:: TASK BRIEF ::
Restrict the output to the lines below starting at the one that contains "Minute Media (62, 2502)" and ending at the one that contains "Sytomyssyohjeita (1126, 970)", and restate them word for word, both ends included.

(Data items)
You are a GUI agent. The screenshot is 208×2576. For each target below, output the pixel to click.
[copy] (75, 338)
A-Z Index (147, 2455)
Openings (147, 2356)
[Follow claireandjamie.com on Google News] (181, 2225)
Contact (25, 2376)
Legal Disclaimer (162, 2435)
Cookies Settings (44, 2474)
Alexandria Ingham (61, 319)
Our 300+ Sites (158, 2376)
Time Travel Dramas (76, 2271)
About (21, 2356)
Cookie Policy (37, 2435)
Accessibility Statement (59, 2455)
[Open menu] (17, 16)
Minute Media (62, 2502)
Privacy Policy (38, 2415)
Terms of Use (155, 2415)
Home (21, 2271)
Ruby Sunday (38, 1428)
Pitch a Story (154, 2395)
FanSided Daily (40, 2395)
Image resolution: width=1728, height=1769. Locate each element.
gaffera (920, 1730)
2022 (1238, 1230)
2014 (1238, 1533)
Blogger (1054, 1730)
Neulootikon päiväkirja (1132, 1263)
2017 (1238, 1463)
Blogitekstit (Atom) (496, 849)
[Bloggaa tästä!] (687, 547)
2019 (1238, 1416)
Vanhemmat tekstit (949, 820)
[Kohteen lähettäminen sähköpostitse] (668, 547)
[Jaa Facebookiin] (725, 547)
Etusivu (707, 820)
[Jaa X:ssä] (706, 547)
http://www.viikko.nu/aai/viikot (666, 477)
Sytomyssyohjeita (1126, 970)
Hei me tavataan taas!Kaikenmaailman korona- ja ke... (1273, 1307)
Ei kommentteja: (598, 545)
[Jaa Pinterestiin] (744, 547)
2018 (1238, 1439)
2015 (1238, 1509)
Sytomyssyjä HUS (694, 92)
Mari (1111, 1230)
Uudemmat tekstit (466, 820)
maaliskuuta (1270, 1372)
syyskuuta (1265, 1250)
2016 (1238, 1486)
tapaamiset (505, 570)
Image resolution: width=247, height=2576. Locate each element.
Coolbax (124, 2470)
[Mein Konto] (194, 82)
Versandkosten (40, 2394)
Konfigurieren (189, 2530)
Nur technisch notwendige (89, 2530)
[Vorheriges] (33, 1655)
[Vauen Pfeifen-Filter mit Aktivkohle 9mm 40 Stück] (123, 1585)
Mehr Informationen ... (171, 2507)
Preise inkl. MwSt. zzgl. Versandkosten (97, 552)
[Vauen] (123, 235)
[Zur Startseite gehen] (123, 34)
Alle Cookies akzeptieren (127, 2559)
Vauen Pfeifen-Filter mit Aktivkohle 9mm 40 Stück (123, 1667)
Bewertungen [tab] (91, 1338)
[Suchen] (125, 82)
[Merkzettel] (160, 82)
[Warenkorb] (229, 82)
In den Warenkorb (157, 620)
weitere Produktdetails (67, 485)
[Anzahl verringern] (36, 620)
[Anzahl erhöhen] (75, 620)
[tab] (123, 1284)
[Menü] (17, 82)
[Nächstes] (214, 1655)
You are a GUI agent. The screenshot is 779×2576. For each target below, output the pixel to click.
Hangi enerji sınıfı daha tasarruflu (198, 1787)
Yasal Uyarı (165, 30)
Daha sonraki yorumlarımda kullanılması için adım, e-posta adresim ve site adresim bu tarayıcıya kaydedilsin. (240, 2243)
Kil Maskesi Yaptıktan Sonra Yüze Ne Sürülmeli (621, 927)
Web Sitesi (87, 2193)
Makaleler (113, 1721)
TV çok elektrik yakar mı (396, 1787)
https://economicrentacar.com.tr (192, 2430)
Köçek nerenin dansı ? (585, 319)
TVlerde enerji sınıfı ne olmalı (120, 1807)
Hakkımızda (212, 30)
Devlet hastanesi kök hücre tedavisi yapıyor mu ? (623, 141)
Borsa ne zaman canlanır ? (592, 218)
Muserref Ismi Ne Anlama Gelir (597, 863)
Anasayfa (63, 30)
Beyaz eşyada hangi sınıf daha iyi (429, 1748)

:: RESPONSE ::
Minute Media (62, 2502)
Privacy Policy (38, 2415)
Terms of Use (155, 2415)
Home (21, 2271)
Ruby Sunday (38, 1428)
Pitch a Story (154, 2395)
FanSided Daily (40, 2395)
Image resolution: width=1728, height=1769. Locate each element.
gaffera (920, 1730)
2022 (1238, 1230)
2014 (1238, 1533)
Blogger (1054, 1730)
Neulootikon päiväkirja (1132, 1263)
2017 (1238, 1463)
Blogitekstit (Atom) (496, 849)
[Bloggaa tästä!] (687, 547)
2019 (1238, 1416)
Vanhemmat tekstit (949, 820)
[Kohteen lähettäminen sähköpostitse] (668, 547)
[Jaa Facebookiin] (725, 547)
Etusivu (707, 820)
[Jaa X:ssä] (706, 547)
http://www.viikko.nu/aai/viikot (666, 477)
Sytomyssyohjeita (1126, 970)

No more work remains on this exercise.